If you are a handful of project collaborators it probably makes sense to add everybody as collaborators.
But one does not have to be a collaborator to contribute (anybody can send contributions to public projects).
External contributors don’t have to be added.
Organizational permissions
Organizations have owners and members.
Owners can add additional members and delete repositories.
Members can also be organized into teams.
We recommend to write-protect the default branch and protect it against force-pushes and accidental deletions.
GitHub or GitLab?
GitHub: probably better integrations (with services like Zenodo), probably more visibility (more users).
GitLab: more features, you can also self-host, more advanced continuous integration.
Your own university’s GitLab: most control, local support, but limited visibility and you might lose access when you move on.
Direct commits or pull requests?
For single-person projects: direct pushes.
If you have somebody who can help you with code review: use pull requests.
For projects with 2 or more persons: agree on applying all changes via pull requests and create a new branch for every change.
Do you ever review what others do?

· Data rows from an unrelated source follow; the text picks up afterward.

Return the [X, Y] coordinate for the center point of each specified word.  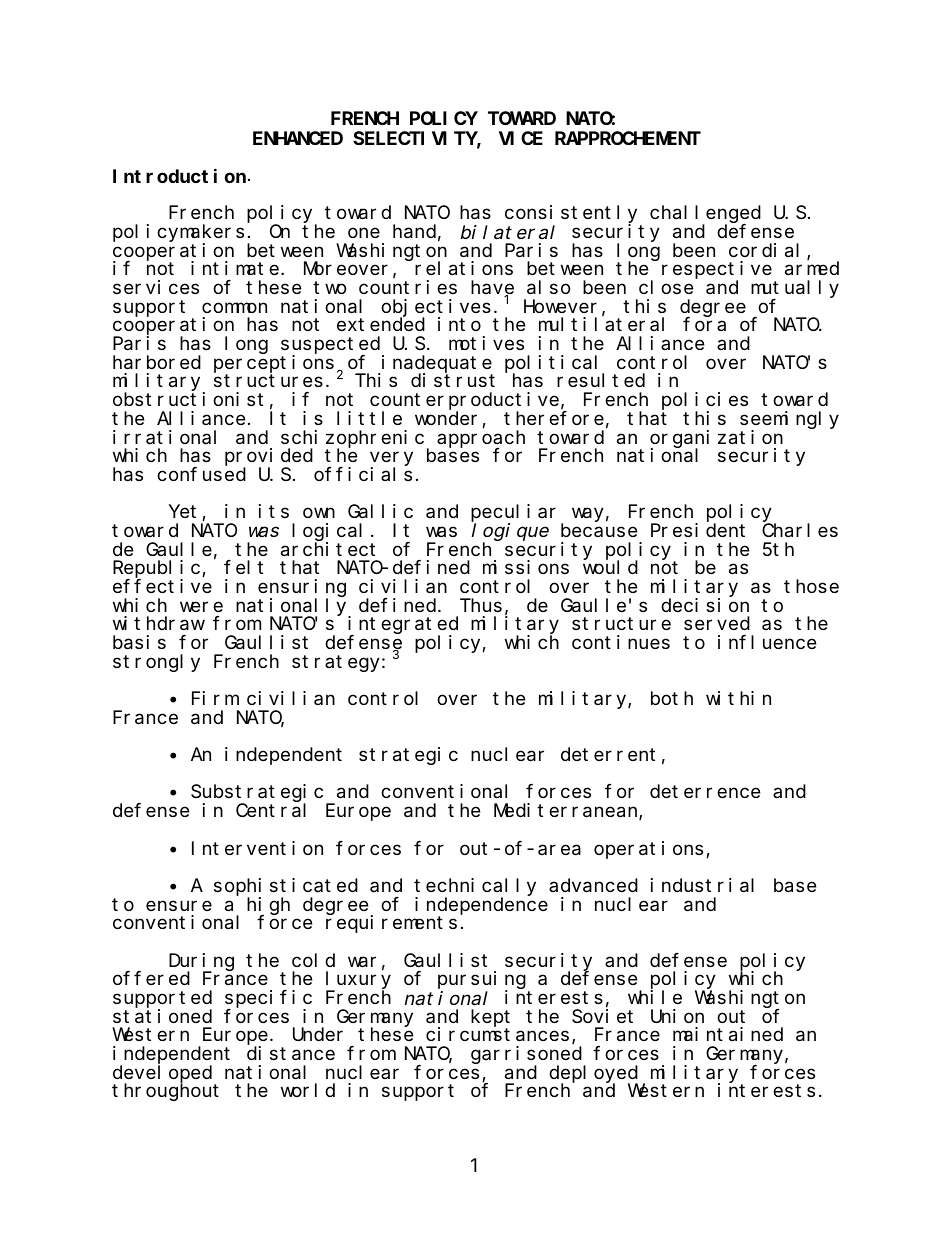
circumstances [497, 1034]
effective [162, 586]
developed [164, 1075]
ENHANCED [298, 138]
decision [705, 605]
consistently [571, 215]
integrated [403, 626]
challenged [705, 215]
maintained [728, 1034]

Would it improve your work if you did? Would it overall save time?
Small vs. large changes
For larger changes first open an issue and describe your idea and collect feedback.

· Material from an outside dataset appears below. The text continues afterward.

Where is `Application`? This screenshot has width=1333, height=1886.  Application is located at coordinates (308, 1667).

Alternative: if you already have a larger change half-finished but you are unsure whether you are on the right track, open a draft pull request. These are meant to share unfinished drafts and collect suggestions.
Optional exercise contributing larger changes
Instructor note
A participant shares screen and creates a repository, then instructor takes screen share and we go through steps to contribute to that repository (without write permissions), then screen share goes back to participant and we together review this change
Exercise
We first open an issue via the web interface and describe our idea. In the issue we can collect feedback
We clone the exercise repository using GitHub Desktop
Create a new branch
Add the new file to the local repository
Commit and refer to the issue (e.g. here closing issue number 12: “this is the commit message, closes #12”)
Try to publish that branch (you may not have write permissions to the repository on GitHub)
If you don’t have write permissions: “Fork this repository”, then try to publish the branch to the fork
“Create Pull Request”
If you forgot to refer to the issue in the commit, you can refer to the issue in the pull request
Bonus exercise
Send a pull request with a typo/mistake in it and adjust the pull request with a subsequent commit. Discuss how adjusting pull requests can be a useful mechanism.